▸ Dataset content:
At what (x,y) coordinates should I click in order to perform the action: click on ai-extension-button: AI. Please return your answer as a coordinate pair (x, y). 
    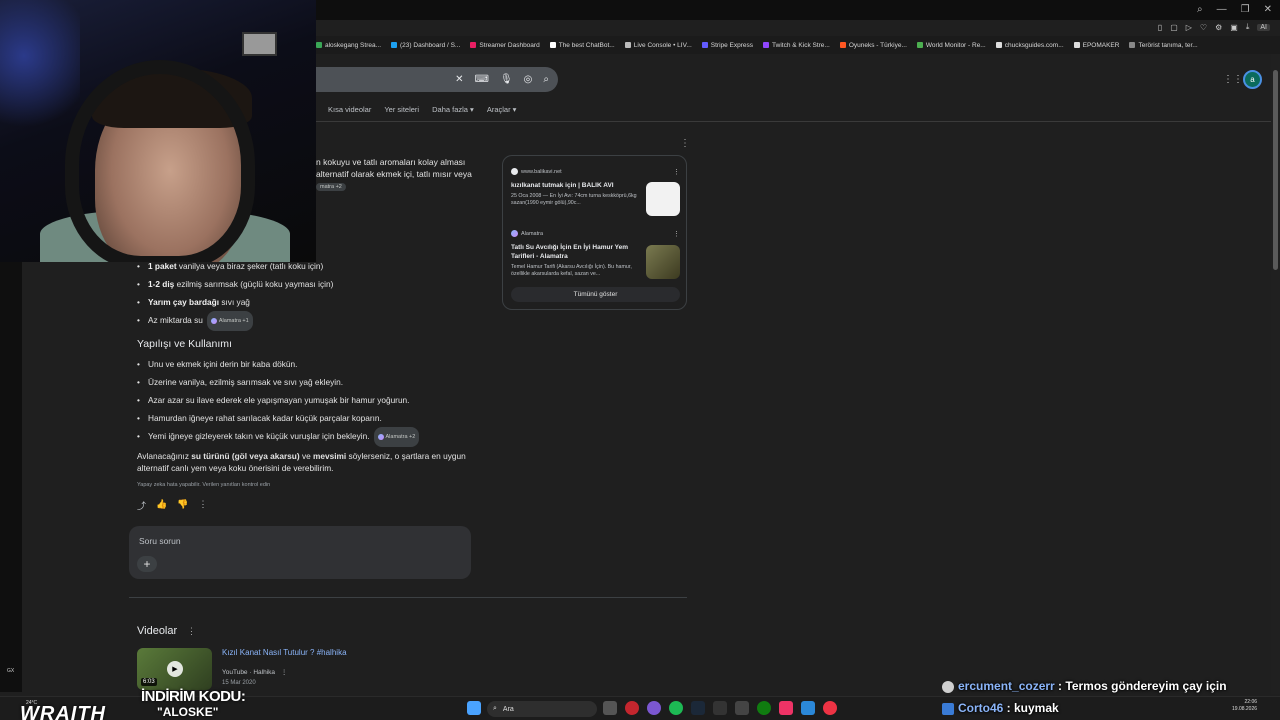
    Looking at the image, I should click on (1264, 27).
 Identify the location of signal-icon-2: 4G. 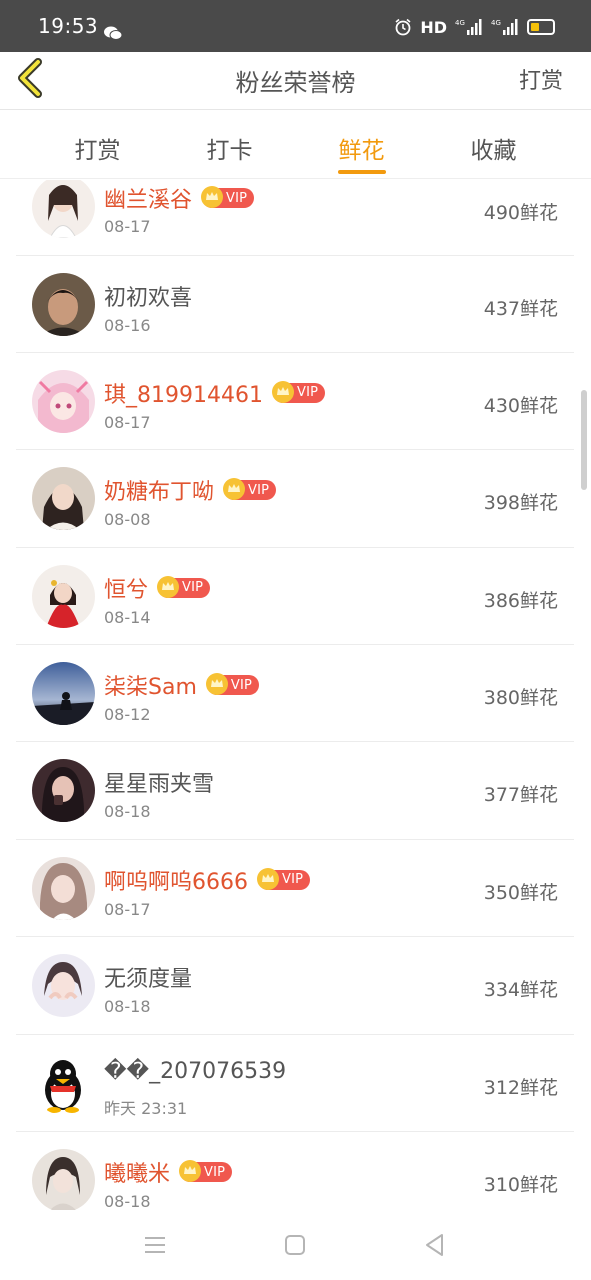
(504, 27).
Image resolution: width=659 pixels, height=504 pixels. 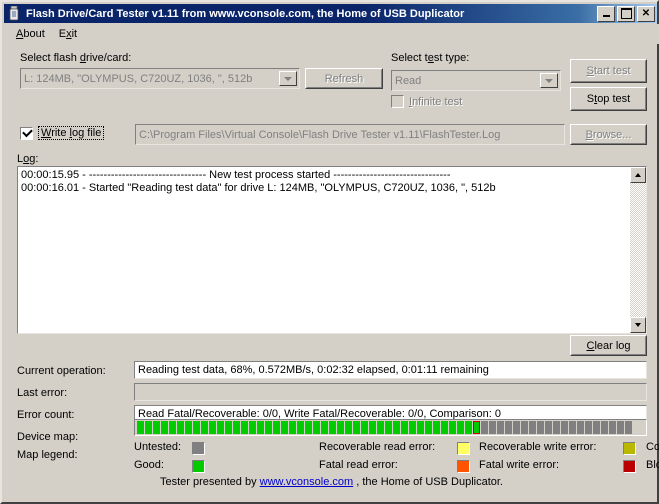 What do you see at coordinates (42, 393) in the screenshot?
I see `last-error-label: Last error:` at bounding box center [42, 393].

▸ Work instructions: Count how many of the lines above contain the word "click", with case counting. Reply with the number only.

▸ Response to this exercise: 2